Coralogix provides seamless integration with Filebeat so you can send your logs from anywhere and parse them according to your needs.
Prerequisites
Have Filebeat installed, for more information on how to install: https://www.elastic.co/guide/en/beats/filebeat/current/filebeat-installation.html
Install our SSL certificate to your system for providing a secure connection. You can download it by the link: https://coralogix-public.s3-eu-west-1.amazonaws.com/certificate/ca.crt
General
Private Key - A unique ID which represents your company, this Id will be sent to your mail once you register to Coralogix.
Company Id - A unique number which represents your company. You can get your company id from the settings tab in the Coralogix dashbaord.
Application Name - The name of your main application, for example, a company named “SuperData” would probably insert the “SuperData” string parameter or if they want to debug their test environment they might insert the “SuperData– Test”.
SubSystem Name - Your application probably has multiple subsystems, for example: Backend servers, Middleware, Frontend servers etc. in order to help you examine the data you need, inserting the subsystem parameter is vital.
Installation
For a quick setup of Filebeat on your server, you can use prepared scripts.
Go to the folder with your Filebeat configuration file (filebeat.yml) and execute (as root):
Deb:
$ curl -sSL https://raw.githubusercontent.com/coralogix/integrations-docs/master/integrations/filebeat/scripts/install-deb.sh | bash
rpm:
$ curl -sSL https://raw.githubusercontent.com/coralogix/integrations-docs/master/integrations/filebeat/scripts/install-rpm.sh | bash
This script will install Filebeat on your machine, prepare configuration and download Coralogix SSL certificates.
Note: If you want to install a specific version of Filebeat you should pass version number with environment variable before script run:
$ export FILEBEAT_VERSION=6.6.2
Configuration
Open your Filebeat configuration file and configure it to use Logstash (Make sure you disable Elastic output).
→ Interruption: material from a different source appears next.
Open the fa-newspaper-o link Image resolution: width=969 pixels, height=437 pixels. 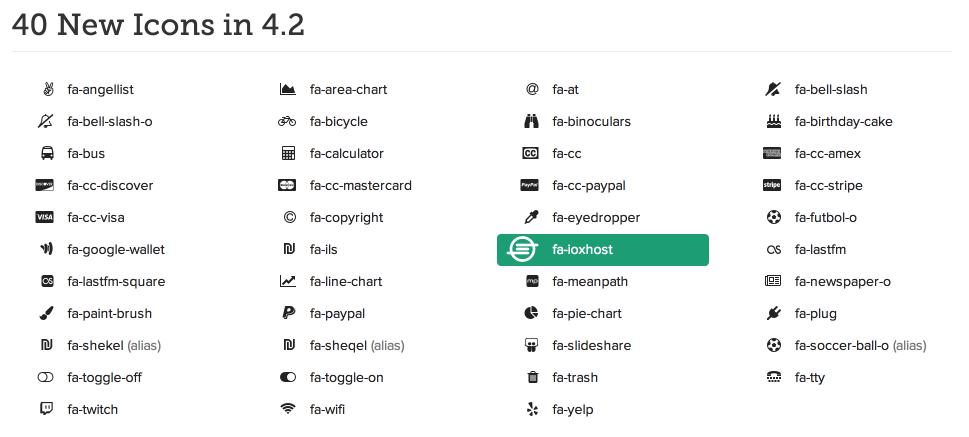pos(843,282)
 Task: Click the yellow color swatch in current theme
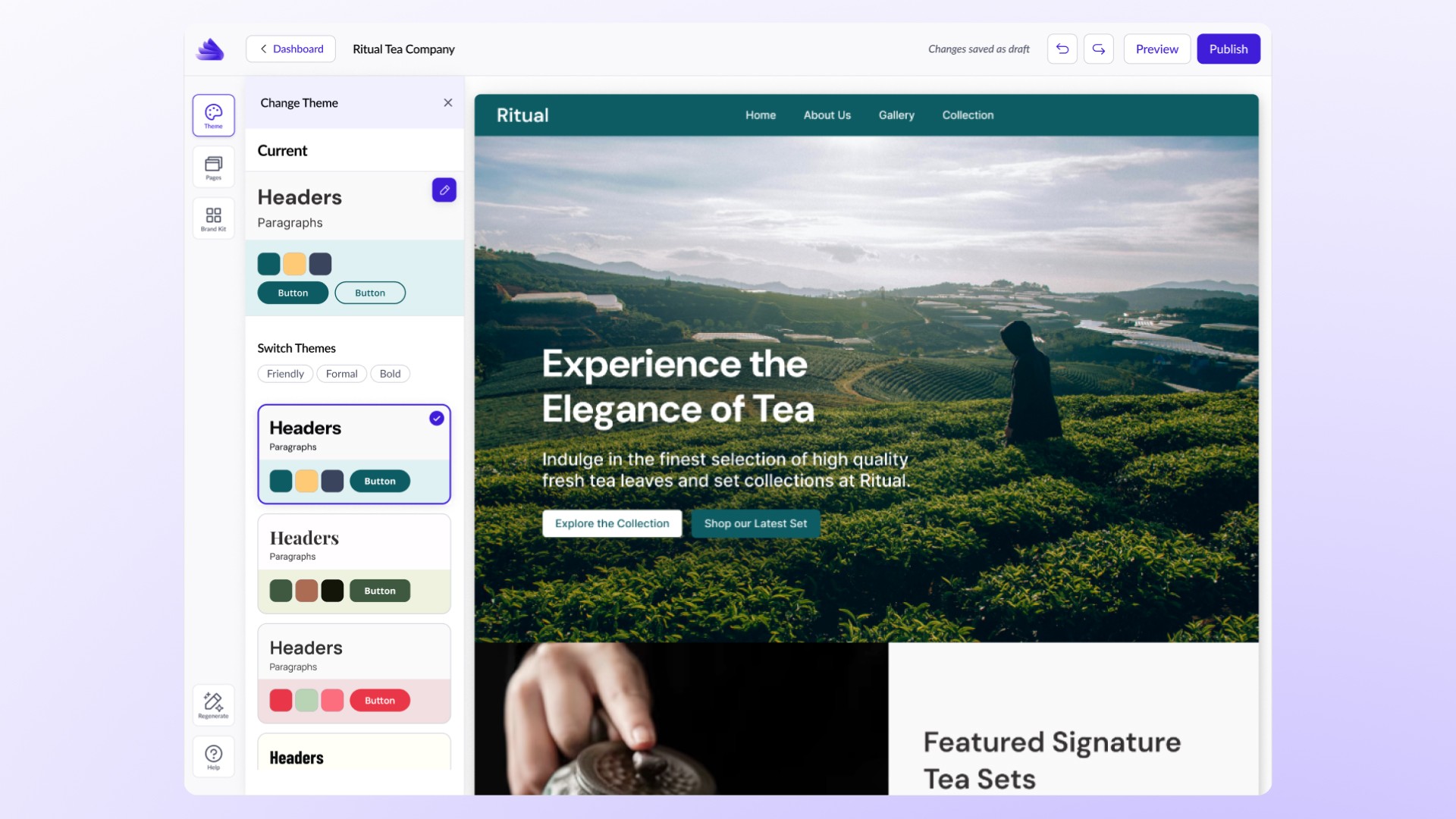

For more information about configuring filebeat to use logstash please refer to: https://www.elastic.co/guide/en/beats/filebeat/current/config-filebeat-logstash.html
Point your filebeat to output to Coralogix logstash server:
logstashserver.coralogix.com:5044
or if you want to use an encrypted connection (recommended):
logstashserver.coralogix.com:5015
Here is a basic example of filebeat.yml:
#============================== Filebeat Inputs ===============================
filebeat.inputs:
- type: log
paths:
- "/var/log/your_app/your_app.log"
fields_under_root: true
fields:
PRIVATE_KEY: "YOUR_PRIVATE_KEY"
COMPANY_ID: YOUR_COMPANY_ID
APP_NAME: "APP_NAME"
SUB_SYSTEM: "SUB_NAME"
#----------------------------- Logstash output --------------------------------
output.logstash:
enabled: true
hosts: ["logstashserver.coralogix.com:5015"]
tls.certificate_authorities: ["<path to folder with certificates>/ca.crt"]
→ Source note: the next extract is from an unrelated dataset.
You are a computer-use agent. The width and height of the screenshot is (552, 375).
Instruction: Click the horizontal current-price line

ssl.certificate_authorities: ["<path to folder with certificates>/ca.crt"]
Note: If you want to send all additional metadata, the fields_under_root option should be equals to true.
If you have multiline logs like:
2019-08-31 14:27:33 [main] ERROR Main - Exception
javax.management.RuntimeErrorException: null
at Main.main(Main.java:16) ~[bin/:na]
Copy
You can use multiline pattern:
filebeat.inputs:
- type: log
paths:
- "/var/log/your_app/your_app.log"
multiline:
pattern: '^\d{4}-\d{2}-\d{2} \d{2}:\d{2}:\d{2} \['
negate: true
match: after
The pattern should match the beginning of each record.
Docker
FROM docker.elastic.co/beats/filebeat:6.6.2
LABEL description="Filebeat logs watcher"
# Adding configuration file and SSL certificates for Filebeat
COPY filebeat.yml /usr/share/filebeat/filebeat.yml
COPY ca.crt /etc/ssl/certs/Coralogix.crt
# Changing permission of configuration file
USER root
RUN chown root:filebeat /usr/share/filebeat/filebeat.yml
# Return to deploy user
USER filebeat
Before deploying your container don’t forget to mount volume with your logs.